If you have a box like the Goodwood Audio Output, you can sum to mono for one amp and still get both delay lines, albeit slightly diminished in impact. I use this as a ‘Plan B’ for gigs where I can’t use stereo, or when I want to run wet/dry.
never played the Halo - looks cool! I think it's quite a different beast in terms of circuitry and design. Almost certain it's not analog. Might have to track one down !
Halo amazing but more pristine / digital sounding (not a criticism), has presets (Meraki doesn’t); Halo a bit fiddly for tap tempo unless you use remote tap…..which unfortunately means you can’t use the remote jack for EXP wet mix is a v useful feature of the Halo that the Meraki can’t do. Meraki sounds sensational in stereo, quite nice mono. Halo happy either way.
Good shout! Especially as one of that delay’s selling points, with the Amazeo, was tap tempo for analog delay. I never bonded with the ARD but the Meraki has been on the board since it arrived
The only catch is that after 30 seconds of bypassing (with trails enabled), the oscillation cuts off because the pedal engages a relayed bypass. You'd have to put this in its own loop that allows for trails. 😢
I got rich day trading bitcoin a few years back. 📈 No but for real, it’s been slowly amassed over the last 15 years, and much of it comes in in exchange for video content work these days.
Hey man you do some the best stereo mixing ive heard from content creators. Mark johnston next. I don’t want to ask for all your secrets but i have a similar rig to yours but dream instead of ruby. Do you mind if i ask what kind of post processing your doing for your mixes or these videos? I assume uad plugins if your using an apollo. Any plugins in general that help you get that really wide stereo field by chance lol?

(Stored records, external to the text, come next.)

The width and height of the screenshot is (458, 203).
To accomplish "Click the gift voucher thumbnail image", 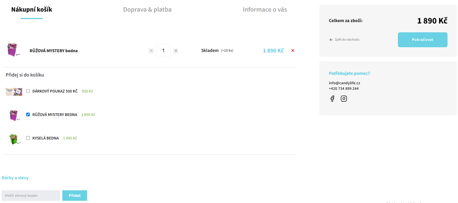I will click(x=14, y=91).
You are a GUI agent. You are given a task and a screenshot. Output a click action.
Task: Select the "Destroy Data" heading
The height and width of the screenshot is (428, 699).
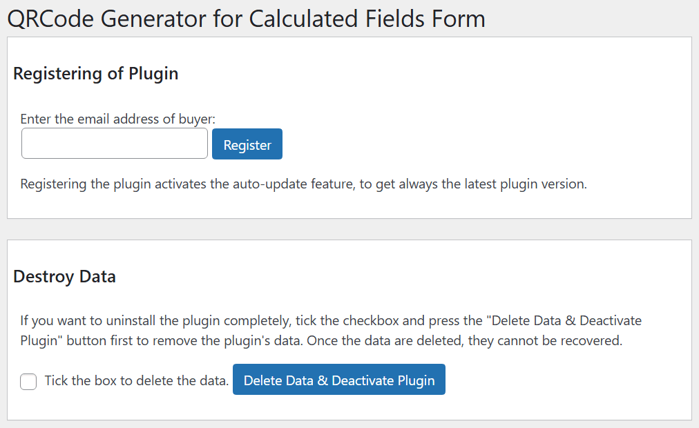point(64,277)
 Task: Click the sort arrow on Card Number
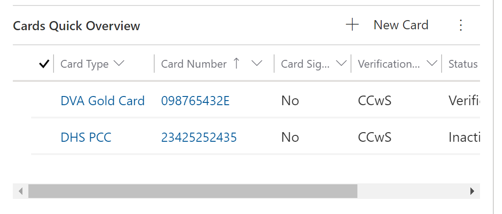pyautogui.click(x=236, y=64)
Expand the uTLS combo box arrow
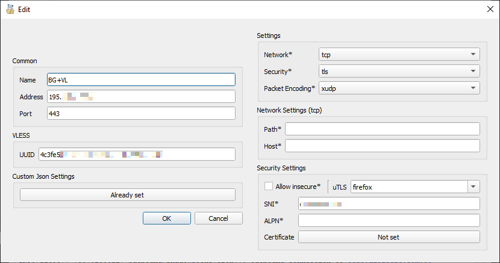The width and height of the screenshot is (500, 263). point(473,187)
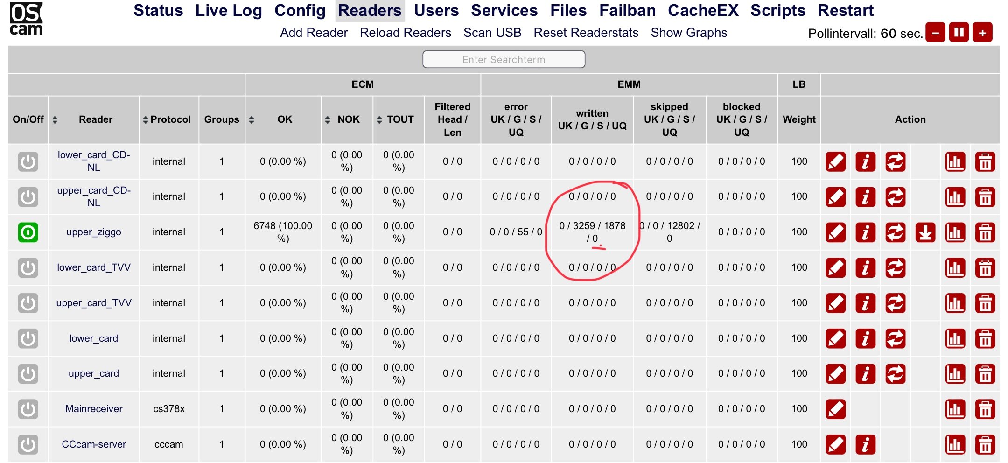Viewport: 1008px width, 463px height.
Task: Switch to the CacheEX tab
Action: pos(703,10)
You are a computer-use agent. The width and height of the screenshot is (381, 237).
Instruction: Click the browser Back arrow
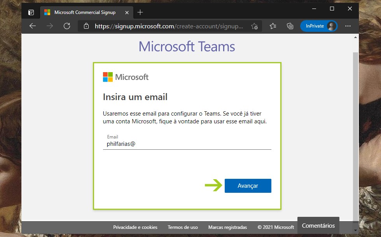coord(33,26)
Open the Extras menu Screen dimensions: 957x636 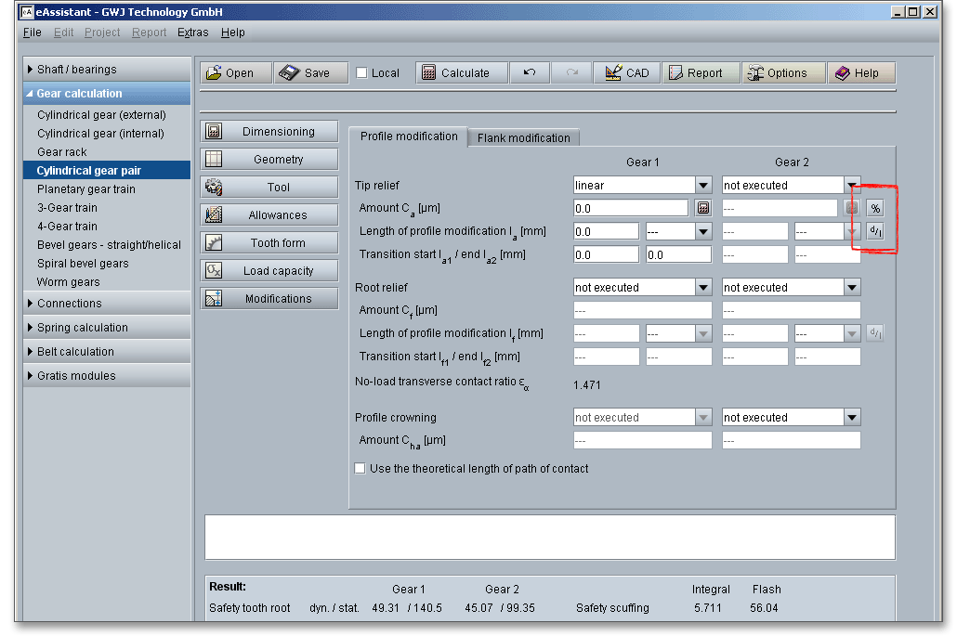[193, 32]
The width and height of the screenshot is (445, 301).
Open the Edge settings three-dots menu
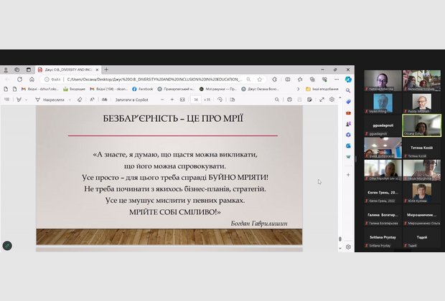point(335,79)
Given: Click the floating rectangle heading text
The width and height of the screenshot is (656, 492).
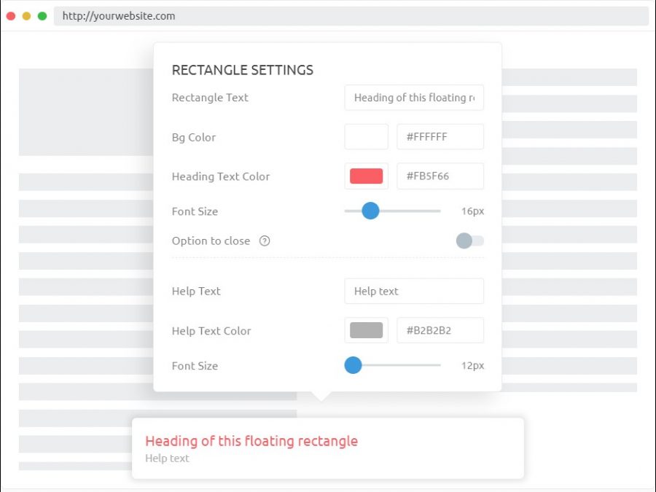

If outputs do not have their own independent dry/wet pots going from KILL DRY to FULL DRY gradually, than this is NOT a Stereo pedal. And these outputs do not have that very important option. This pedal is going to put the DRY signal always on BOTH outputs, Left and Right, meaning that DRY sound is going to be in the CENTER. For example, guitar amplifier is going to always be infront of a kick drum, center. This is done by designers who are not musicians who actually play on live stages with a band, so they do not know how STEREO FIELD is created.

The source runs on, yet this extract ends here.